Il virus dell'instabilità familiare
Pubblichiamo una lettera a proposito di femminicidio e di famiglia: violenza e dolori si combattono solo con la stabilità familiare.
San Martino in Rio, 17 settembre 2013, San Roberto Bellarmino
“Perché hai ucciso una femmina?”
“Io ho ucciso una femmina? Io ho ucciso QUELLA femmina!”
“Sì, giusto. Perché hai ucciso quella femmina?”
“Perché mi tradiva. Perché si è voluta separare. Perché ha voluto divorziare. Perché ha interrotto la convivenza. Perché ha rotto la relazione.”
Un tempo li avrebbero chiamati delitti passionali. Oggi li chiamano femminicidi. Non sono né l’uno né l’altro: sono “delitti da patologia dell’instabilità familiare”.
Il virus dell’instabilità produce nei figli maggiori percentuali di asocialità, depressione, difficoltà di concentrazione, abbandoni scolastici, malattie psicosomatiche, propensione al suicidio. Sono i frutti naturali del dolore.
Il virus dell’instabilità produce nei separati maggiori percentuali di depressione, stress, propensione all’alcolismo e dipendenze varie, propensione al suicidio, disturbi psichici. Oltre a produrre la povertà materiale, ormai nota a tutti.

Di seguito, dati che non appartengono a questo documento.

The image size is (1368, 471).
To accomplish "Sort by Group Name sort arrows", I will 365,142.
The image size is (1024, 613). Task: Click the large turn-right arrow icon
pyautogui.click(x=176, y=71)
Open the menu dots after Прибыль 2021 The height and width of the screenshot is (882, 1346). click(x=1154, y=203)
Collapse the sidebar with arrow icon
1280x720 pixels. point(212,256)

Il virus dell’instabilità produce anche una serie di atti di violenza, fino all’omicidio.
“Ecco, appunto! Poiché la statistica dice chiaramente che le vittime sono donne, questa è una ‘violenza di genere’, è femminicidio!”

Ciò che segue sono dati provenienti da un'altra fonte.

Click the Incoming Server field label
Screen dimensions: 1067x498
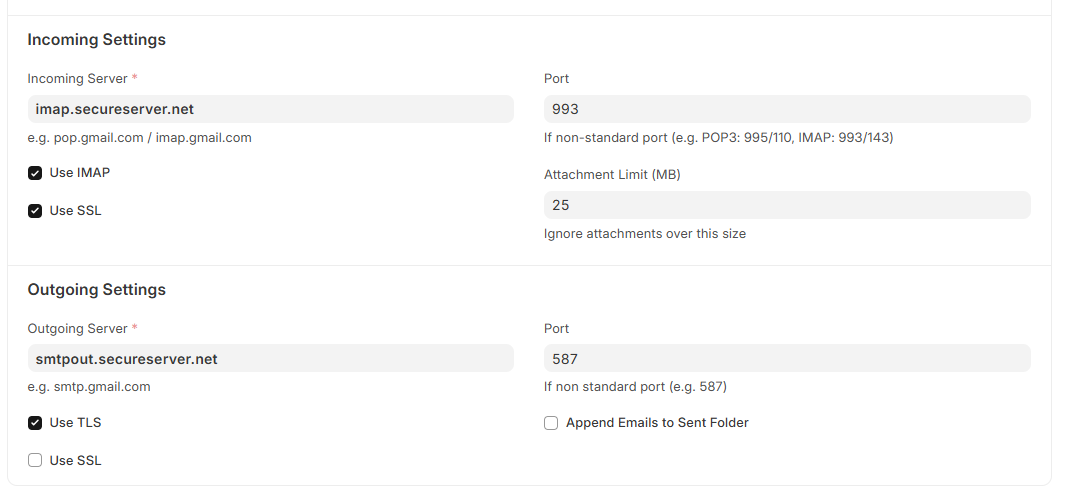pyautogui.click(x=78, y=78)
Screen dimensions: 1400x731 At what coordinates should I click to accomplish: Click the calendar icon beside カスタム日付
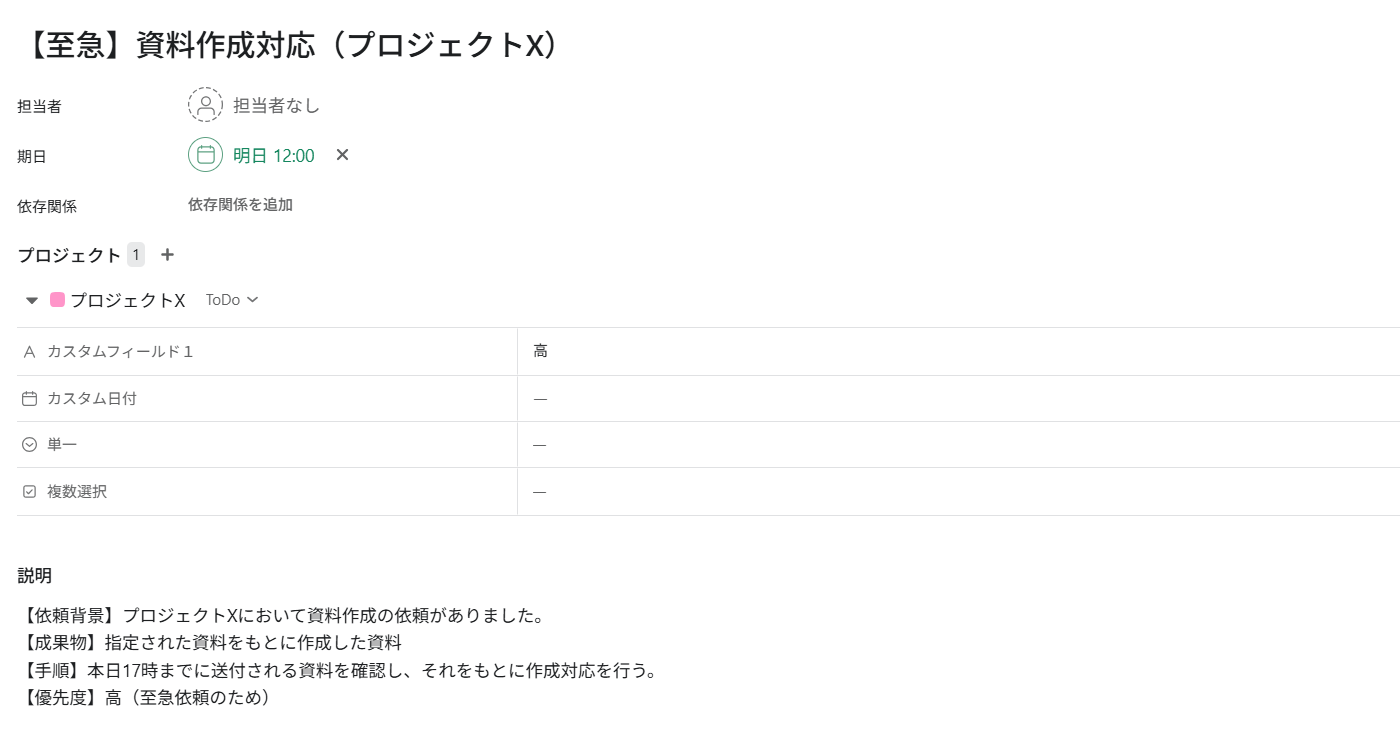29,398
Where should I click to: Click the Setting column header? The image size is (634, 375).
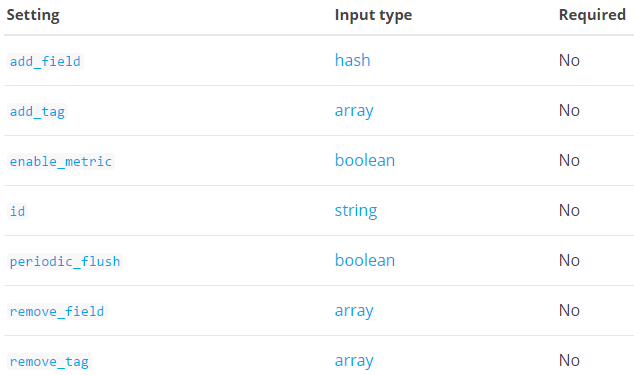pos(33,15)
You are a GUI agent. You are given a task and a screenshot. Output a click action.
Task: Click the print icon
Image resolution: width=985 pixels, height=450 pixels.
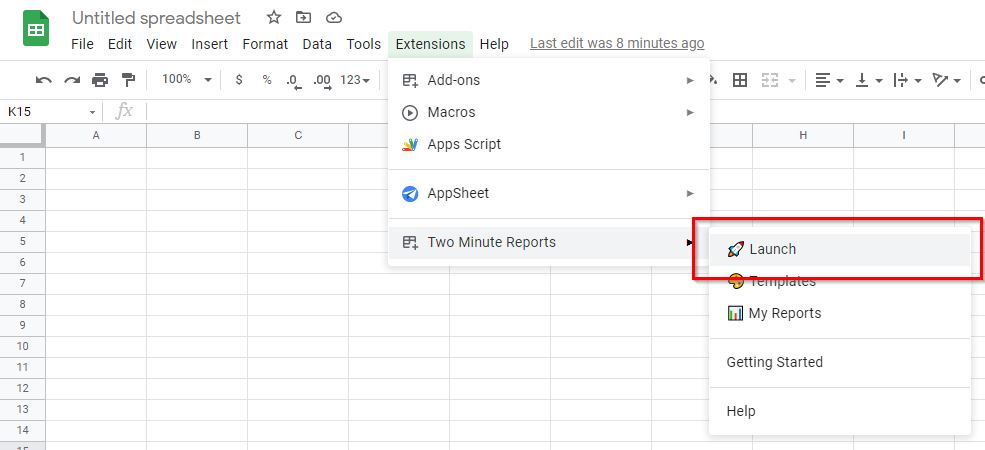pyautogui.click(x=100, y=80)
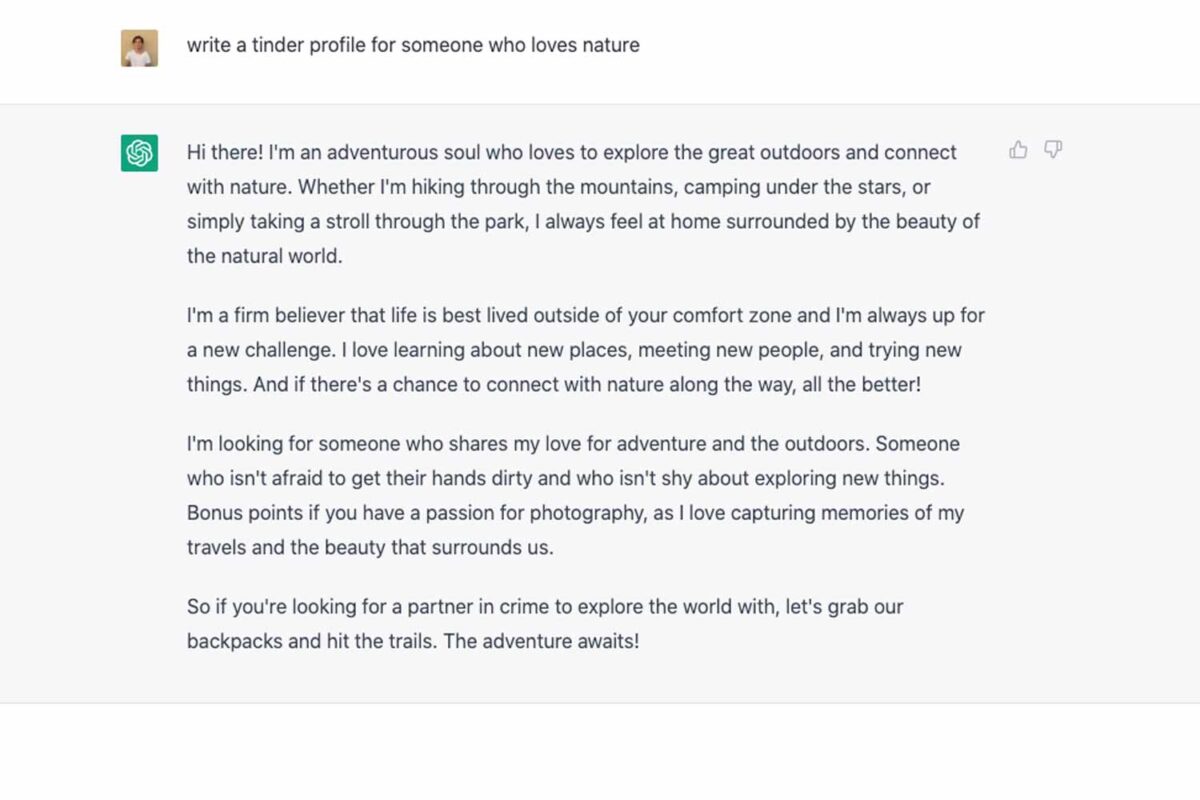The image size is (1200, 800).
Task: Click the empty white area below the response
Action: (x=600, y=752)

Non è così. La statistica dice solo ciò che sanno tutti (tranne gli ideologi del “gender”): maschi e femmine hanno comportamenti diversi. Nella distruzione di un rapporto le femmine realizzano con la perfidia ciò che i maschi sanno realizzare solo con la violenza bruta. E la perfidia non è penalmente rilevante.

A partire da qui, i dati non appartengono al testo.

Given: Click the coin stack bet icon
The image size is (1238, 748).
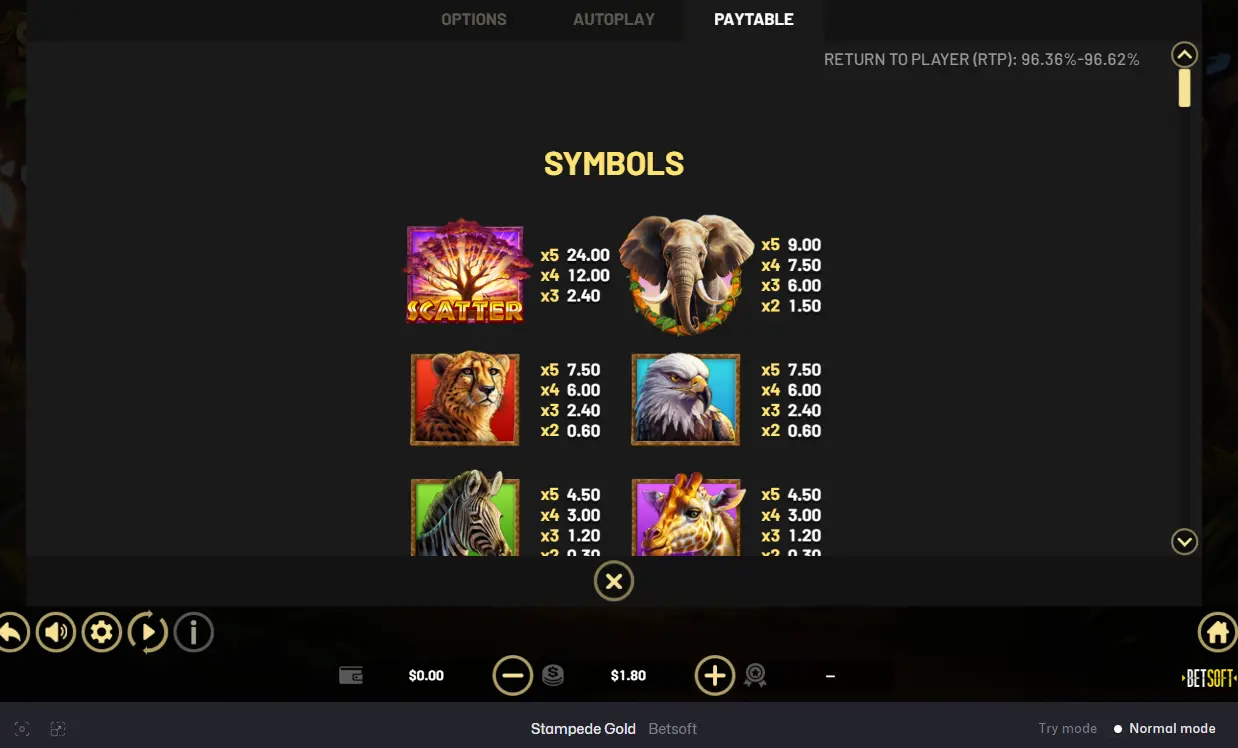Looking at the screenshot, I should [x=553, y=676].
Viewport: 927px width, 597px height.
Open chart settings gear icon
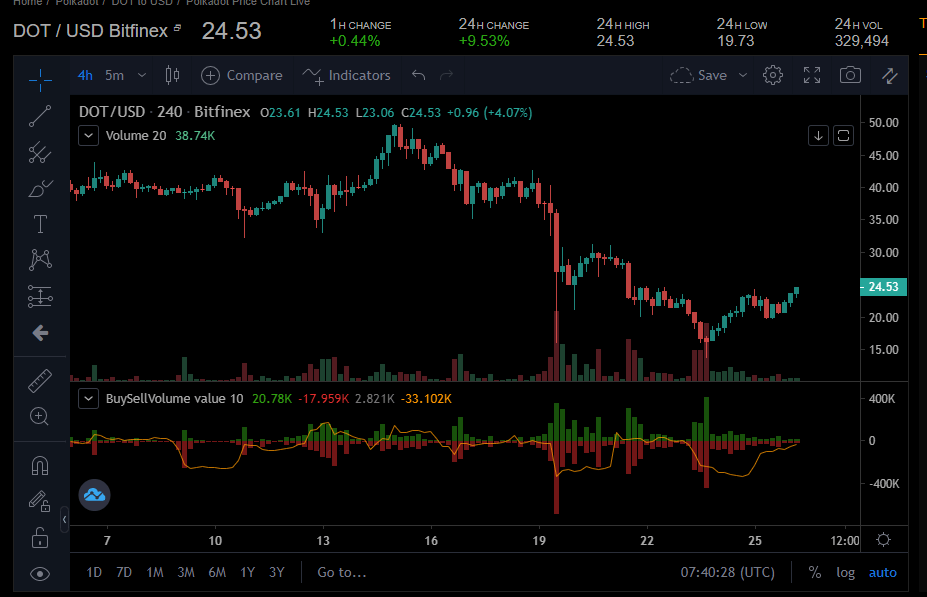773,75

Fatta la statistica, che facciamo? Possiamo agire in due direzioni.
L’onorevole Boldrini e i suoi epigoni pensano che una buona legge fermerà i femminicidi e potrà creare un “prendi & lascia” tra maschi e femmine in forma educata e garbata, senza strascichi e ferite. L’onorevole Boldrini e i suoi epigoni non conoscono il cuore dell’uomo. Non vedono che gli atti di violenza che loro chiamano femminicidi sono distruttivi e al contempo autodistruttivi. Chi uccide non mira a un suo vantaggio, a volte addirittura uccide e si suicida; e in ogni caso sa bene che, non avendo le malizie del criminale incallito, verrà presto individuato e condannato. Nessuna legge può fermare chi mira all’autodistruzione.
C’è un’altra via: combattere il virus dell’instabilità. Basterebbe seguire la Costituzione, tanto citata quanto inapplicata. “Art. 29. La Repubblica riconosce i diritti della famiglia come società naturale fondata sul matrimonio. Il matrimonio è ordinato sull'eguaglianza morale e giuridica dei coniugi, con i limiti stabiliti dalla legge a garanzia dell'unità familiare. Art. 31. La Repubblica agevola con misure economiche e altre provvidenze la formazione della famiglia e l'adempimento dei compiti relativi, con particolare riguardo alle famiglie numerose. Protegge la maternità, l'infanzia e la gioventù, favorendo gli istituti necessari a tale scopo”. Basterebbe disincentivare le convivenze, penalizzandole dal punto di vista normativo e fiscale. Queste linee ridurrebbero sia i problemi dei figli, sia il numero dei separati, sia gli atti di violenza.
Ma non illudiamoci, non faranno nulla di tutto ciò. Il “femminicidio” è ideologia, ed è complementare alla cosiddetta “omofobia”. Da una parte vogliono tutelare e promuovere l’identità socio-politica gay coi suoi rapporti naturalmente infecondi. E dall’altra insistono ossessivamente su come sia pieno di pericoli un normale rapporto uomo-donna, potenzialmente fecondo.
E mentre i vertici blaterano e tentano di riplasmare la realtà secondo la loro ideologia, nel cuore degli uomini di buona volontà rimane la verità di sempre: c’è un luogo naturale per il rapporto uomo-donna, ed è il matrimonio fedele.